During his relatively short career, Rice's contribution to the built environment can be seen in the work of the recent Pritzker Prize winners, including Richard Rogers, Norman Foster, Renzo Piano, and Zaha Hadid.
Peter Rice was made an honorary Fellow of the Royal Institute of British Architects (HonFRIBA) in 1988.[1] In 1992, he was the second engineer to be awarded the Royal Gold Medal for Architecture by the Royal Institute of British Architects (the first was Ove Arup), and the second Irishman after Michael Scott.[8] The award is conferred by the Sovereign annually for work that has "promoted, either directly or indirectly, the advancement of architecture."
He was diagnosed with a brain tumour in 1991 and died the following year aged 57. A sign has been put up outside his childhood home, 52 Castle Road, Dundalk, County Louth, saying "Birthplace of Peter Rice, Engineer, 1935–1992". The plaque was erected privately by the (then) Dundalk Town Architect, Paul Clancy.
Peter Rice has been influential for the development of building technology; he thus contributed to extend architectural engineering as a professional field. Rice has intricately tied the disciplines of structural engineering and architectural technology.[9] Among Rice's major achievements are his contribution to the development of structural glazing and the optimisation of tensile structures using steel, glass and wood. Through his mathematical insight, Rice had refined the engineering methods applied to slender, light-weight structures.
Rice's book, An Engineer Imagines, was posthumously published and came to be considered an important work in the history of building design.[10] The Peter Rice Prize was established at the Harvard University Graduate School of Design in 1994 in recognition of the ideals and principles represented by the late eminent engineer.[11] The Peter Rice Silver Medal competition was established at Dundalk Institute of Technology (his home town) in 1996 under the patronage of Ove Arup and Engineers Ireland (Institution of Engineers of Ireland).

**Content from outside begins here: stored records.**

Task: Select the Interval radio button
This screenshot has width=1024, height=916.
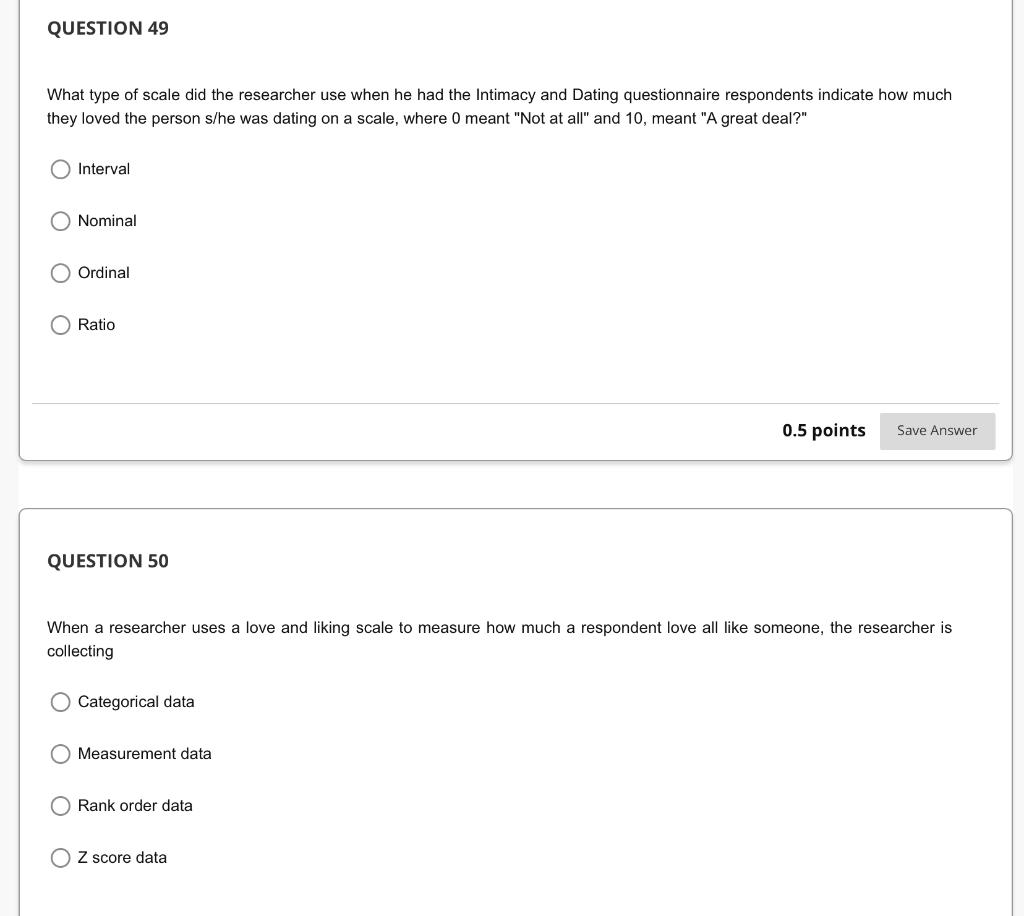Action: point(60,169)
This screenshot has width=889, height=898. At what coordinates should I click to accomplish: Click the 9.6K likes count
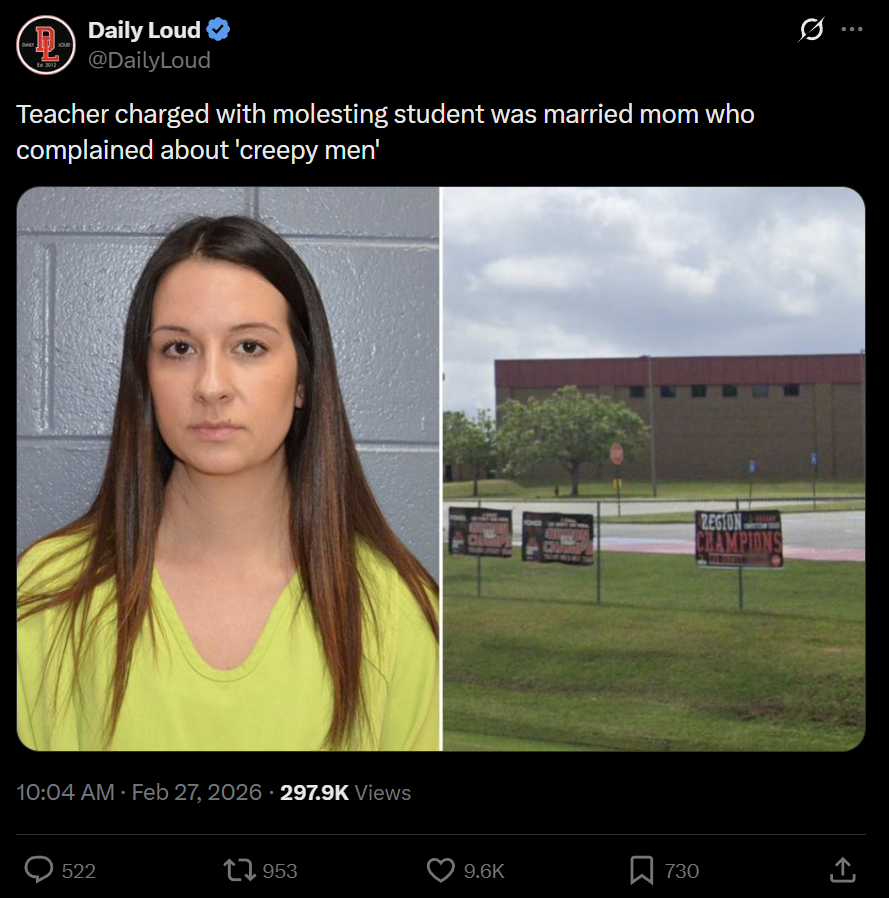click(x=484, y=871)
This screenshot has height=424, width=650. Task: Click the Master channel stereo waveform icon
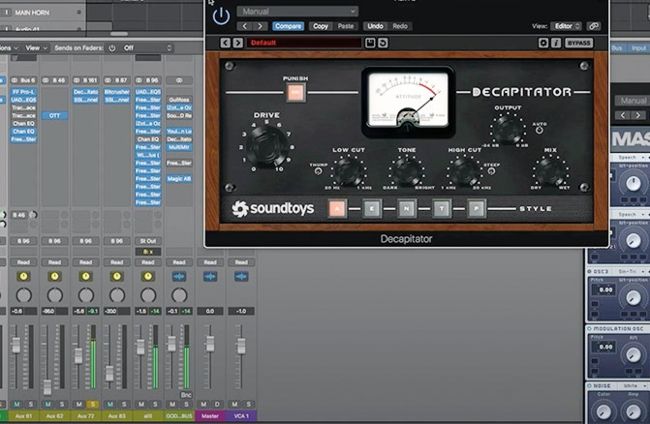click(210, 276)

This medal is awarded annually, to the best presentation by an engineering student of the institute on their practical project activity.In 2019, a documentary by Marcus Robinson, An Engineer Imagines, was screened by Channel 4 and in cinemas.[12]
In 2012-2013, to celebrate Rice's 20 year anniversary, Arup organised the exhibition Traces of Peter Rice with a documentary.[13] [14] [15] [16]
In 2023 on the 50th anniversary of the opening of the Sydney Opera House, the Irish postal service, An Post, issued a stamp to mark the contribution of Rice to its opening.[17]